Sometimes a record is like a shoulder to cry on, a sympathetic friend who’ll listen to your woes and offer words of reassurance amid the shit. Other times it fuels catharsis, helps galvanise the emotions half-formed inside you. Pauline Anna Strom never made such a record. Instead, through the years, this pioneer of synth music crafted sounds much more comparable to the friend you can be totally, contentedly silent around. Sometimes that simple presence can be the most important: someone who has never once pushed you to feel okay, someone who has never vaguely dismissively promised it will get better. Someone to be there when the only thing that truly matters is company.
Born in Louisiana to a strict Catholic family, Strom was a self-professed “loner and heretic” during her youth in Kentucky. Complications during a premature birth resulted in permanent blindness and led to an unconventional childhood defined by classical music and studies of ancient history. It was only in the late 60s, following a relocation to Tenderloin in San Francisco, inspired by the flower power movement, that Strom discovered the music that would change everything.
Roused by the sounds of new age, electronic and ambient spearheads of the 70s like Klaus Schulze, Brian Eno and Tangerine Dream, Strom became enamoured by synthesizers and before long had a Yamaha DX7, TX816 and CS-10 in her arsenal along with a Tascam 4-track recorder. From there, a self-taught compositional obsession grew and grew, culminating in a string of three self-released records and cassettes in the 80s – Trans-Millenia Consort, Plot Zero and Spectre.
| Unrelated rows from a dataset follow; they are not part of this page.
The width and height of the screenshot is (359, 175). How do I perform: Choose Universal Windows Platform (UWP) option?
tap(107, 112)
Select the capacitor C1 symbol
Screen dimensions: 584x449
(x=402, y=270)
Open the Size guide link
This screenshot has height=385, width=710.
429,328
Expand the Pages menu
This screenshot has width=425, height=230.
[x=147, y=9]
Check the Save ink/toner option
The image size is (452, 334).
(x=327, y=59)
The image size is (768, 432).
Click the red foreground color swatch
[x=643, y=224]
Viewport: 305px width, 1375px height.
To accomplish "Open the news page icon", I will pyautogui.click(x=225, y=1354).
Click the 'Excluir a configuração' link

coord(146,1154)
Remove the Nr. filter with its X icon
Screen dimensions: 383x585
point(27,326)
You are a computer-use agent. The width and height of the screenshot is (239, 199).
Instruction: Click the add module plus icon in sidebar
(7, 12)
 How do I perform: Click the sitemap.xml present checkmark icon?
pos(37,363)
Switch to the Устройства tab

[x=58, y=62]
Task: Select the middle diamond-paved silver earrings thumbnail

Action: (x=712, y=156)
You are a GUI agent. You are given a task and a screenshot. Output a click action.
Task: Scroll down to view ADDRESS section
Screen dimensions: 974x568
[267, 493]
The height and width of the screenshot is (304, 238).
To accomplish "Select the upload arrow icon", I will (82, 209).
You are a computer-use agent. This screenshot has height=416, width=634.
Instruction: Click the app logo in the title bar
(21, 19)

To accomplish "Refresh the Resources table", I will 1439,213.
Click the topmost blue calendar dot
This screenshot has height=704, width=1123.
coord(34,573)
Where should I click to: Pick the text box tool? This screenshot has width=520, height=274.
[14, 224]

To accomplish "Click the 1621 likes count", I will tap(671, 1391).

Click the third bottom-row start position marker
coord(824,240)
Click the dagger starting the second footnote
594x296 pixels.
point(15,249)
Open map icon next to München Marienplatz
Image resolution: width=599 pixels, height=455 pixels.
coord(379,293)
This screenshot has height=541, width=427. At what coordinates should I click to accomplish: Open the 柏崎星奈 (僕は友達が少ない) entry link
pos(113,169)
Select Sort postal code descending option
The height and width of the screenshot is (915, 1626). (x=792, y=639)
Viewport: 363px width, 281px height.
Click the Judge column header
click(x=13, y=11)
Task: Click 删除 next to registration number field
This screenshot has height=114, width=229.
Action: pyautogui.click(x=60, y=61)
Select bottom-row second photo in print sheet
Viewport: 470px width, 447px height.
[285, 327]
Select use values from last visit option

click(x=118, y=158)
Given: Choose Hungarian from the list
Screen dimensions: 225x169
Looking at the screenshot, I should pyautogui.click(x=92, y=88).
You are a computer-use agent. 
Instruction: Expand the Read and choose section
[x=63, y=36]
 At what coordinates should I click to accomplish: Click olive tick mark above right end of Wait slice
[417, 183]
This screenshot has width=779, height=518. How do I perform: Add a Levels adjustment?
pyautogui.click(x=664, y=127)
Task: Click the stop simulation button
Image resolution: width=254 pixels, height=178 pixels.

Her otherworldly compositions faded mostly into obscurity over the years, with a few immensely dedicated fans paying tidy sums for hard copies. Recently, though, Strom has found the recognition she deserves. With pioneering and inimitable benchmarks of experimental music such as Laurie Spiegel, Pauline Oliveros, Suzanne Ciani and Delia Derbyshire only being fully recognised for their enduring influence in recent years, it feels only right that Strom be ranked among them. And so here we are. Thirty-five years after Trans-Millenia Consort, RVNG Intl have just released an album of selected works from Strom’s catalogue under the title of Trans-Millenia Music.
Given the cosmic, futuristic leanings of the instrumentation, coupled with the classical, film-score motifs in tracks like ‘Morning Splendor’ and ‘Gossamer Silk’, it’s understandable that many have pointed out the sense of timelessness to Strom’s work. But the notion of time seems to stretch even beyond this collection’s sonic parameters. Trans-Millenia Music feels like a body of work completely distant from a need to be placed in a contemporary context. It’s not in the least bit dated, but neither does it feel under any pressure to pave a way for future trends. Each glimmering, ascending pattern instead seems to rise above its listener, beckoning you to just be present with it. In its remarkable, honest and human embrace of both the futuristic and the classical, Strom’s music transcends and pervades the present. It takes you into a space where there is no nostalgia for the past, no anxiousness for the future, only the present company of sound and the lived experience of it.
‘Freedom at the 45th floor’, ‘In Flight Suspension’ and ‘Cruising Altitude 36,000 Feet’ are blissful, all cascading and beaming arpeggios moving with gyroscopic hypnotism. Elsewhere, ‘Warriors of the Sun’ and ‘Gossamer Silk’ feel like ancestral, spiritual calls repurposed for a plane of experience where there is only music and the majesty it holds.
‘Rain on Ancient Keys’ and ‘Spacial Spectre’ are haunting, moody ventures into something altogether more mysterious and unknowable, suggesting an understanding of the sonic plane that is perhaps enhanced for someone who is deprived of sight.
It doesn’t all necessarily work. ‘Mushroom Trip’, feels like a queasy experience of its namesake, floating somewhere in between playful and seasick. ‘Bonsai Tree’, while an interesting example of one of the collection’s few percussive moments, doesn’t slot into the flow of the album – it feels unwieldy, the wrong type of disorienting.
But Trans-Millenia Music is nonetheless a wonderful collection. As the yelped vocal and theremin-like melodies of ‘Virgin Ice’ and the balearic pace of ‘Energies’ course their way through your mind and body, it’s hard not to feel like she will soon claim a place as a true legend of experimental electronic music.
While this music cannot predict the future or return us to the past, it seems to understand them both. And in doing so, Trans-Millenia Music brings a sort of ease to the experience of right now. More than three decades on, it seems there’s still no time like the present.